▶ INSTRUCTIONS FOR THE TASK
Type out each entry exactly as it appears, but keep every image out.

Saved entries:
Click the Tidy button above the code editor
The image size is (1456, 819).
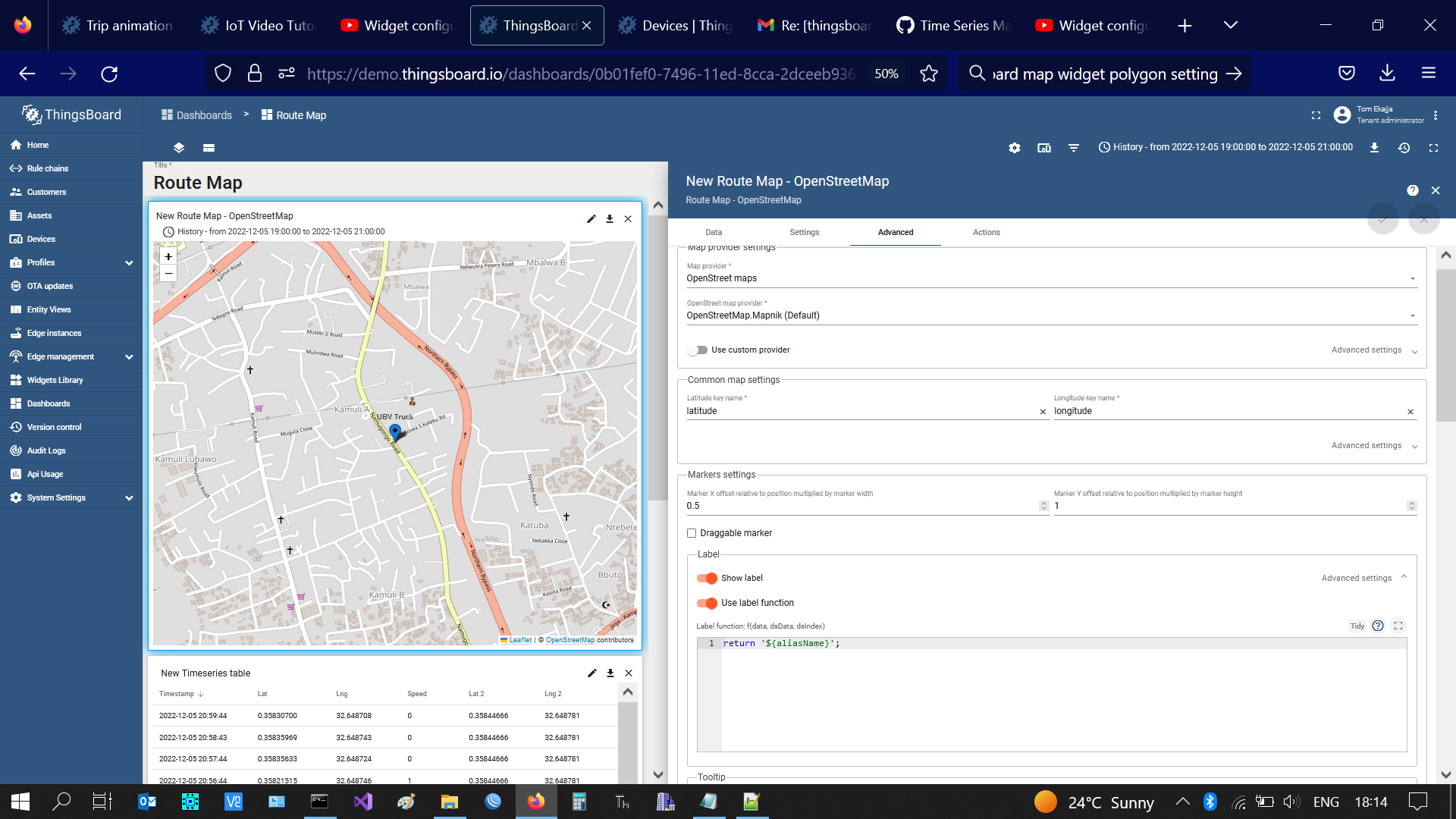(1357, 626)
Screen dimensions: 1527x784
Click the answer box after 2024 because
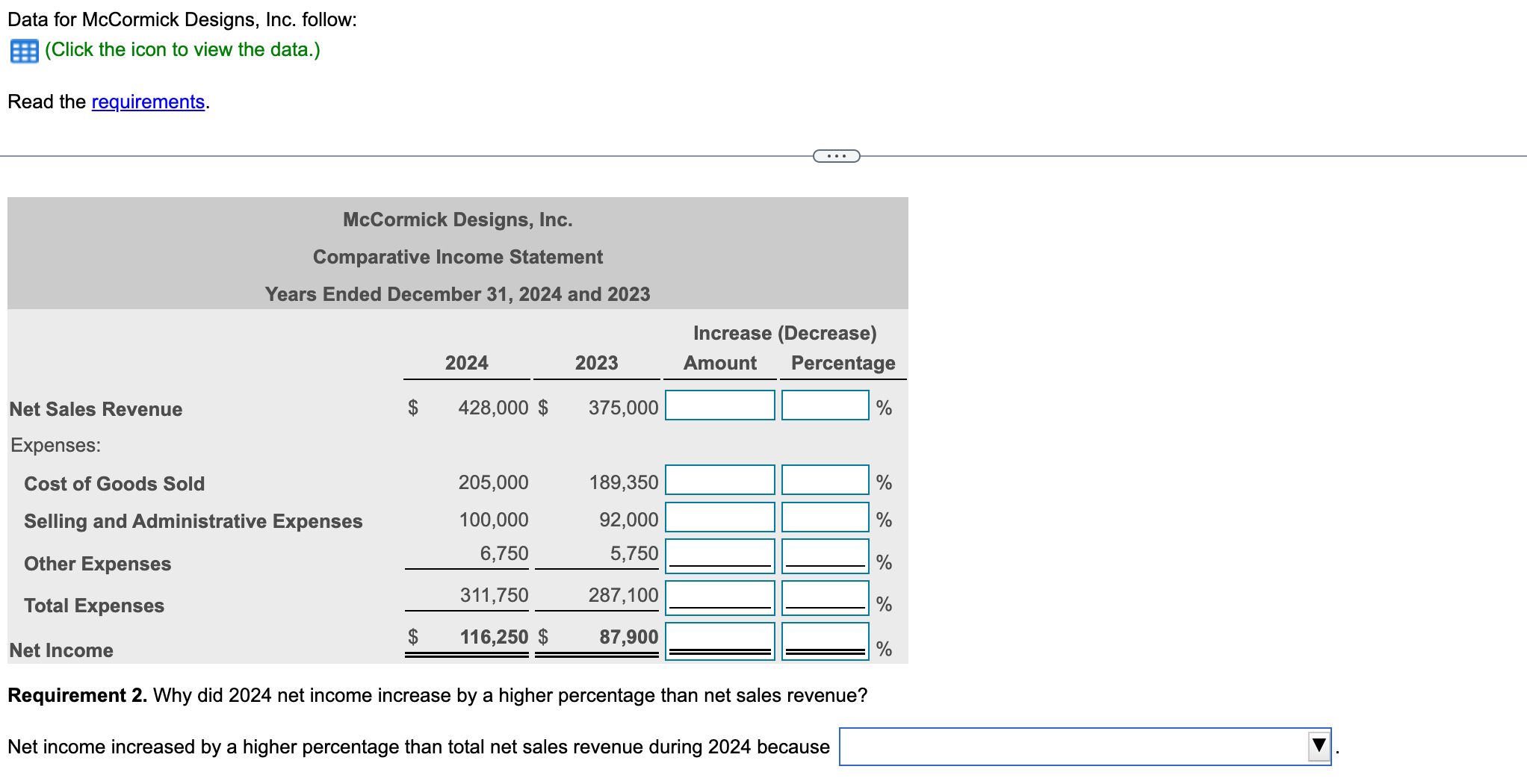point(1076,744)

▶ ANSWER AREA
Click the Tidy button above the code editor
The image size is (1456, 819).
(1357, 626)
Screen dimensions: 1527x784
Click the answer box after 2024 because
point(1076,744)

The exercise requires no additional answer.